[[ Data to use, beginning ]]

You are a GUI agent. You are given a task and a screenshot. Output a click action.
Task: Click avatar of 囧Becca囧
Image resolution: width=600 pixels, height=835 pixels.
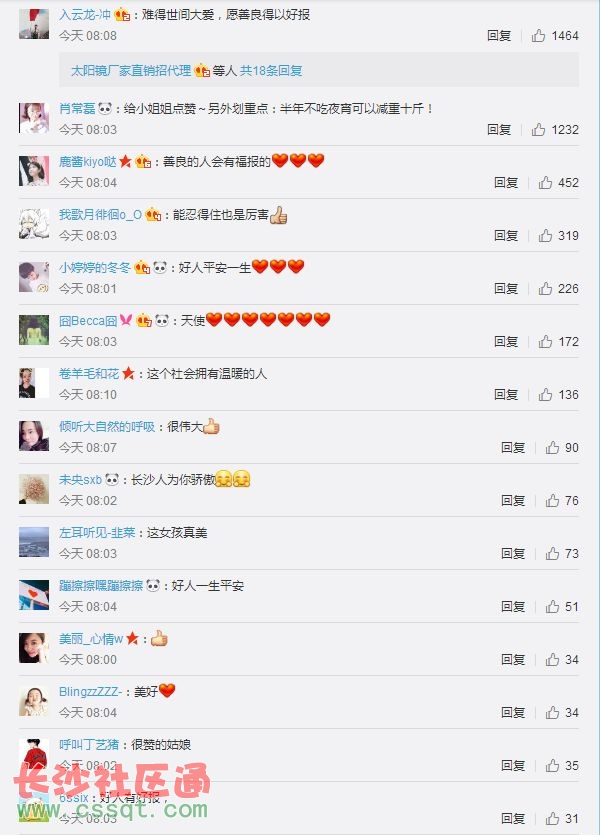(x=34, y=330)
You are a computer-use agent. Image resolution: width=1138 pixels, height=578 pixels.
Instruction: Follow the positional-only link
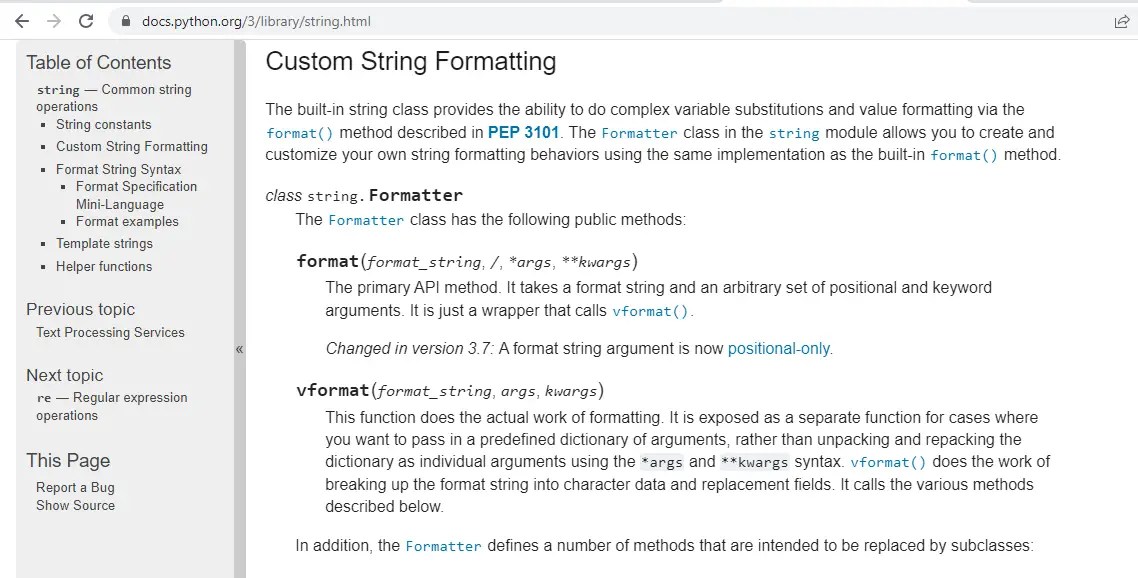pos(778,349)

[[ Data to use, end ]]
[[ Data to use, beginning ]]

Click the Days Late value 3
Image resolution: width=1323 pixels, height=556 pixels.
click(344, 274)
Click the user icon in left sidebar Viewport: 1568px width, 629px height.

[[ Data to use, end ]]

The task
Out of the data above, give again only the lines starting at the one holding "Image resolution: width=1323" and ending at the one holding "Click the user", unchanged.

Exercise result
Image resolution: width=1323 pixels, height=556 pixels.
click(344, 274)
Click the user icon in left sidebar Viewport: 1568px width, 629px height.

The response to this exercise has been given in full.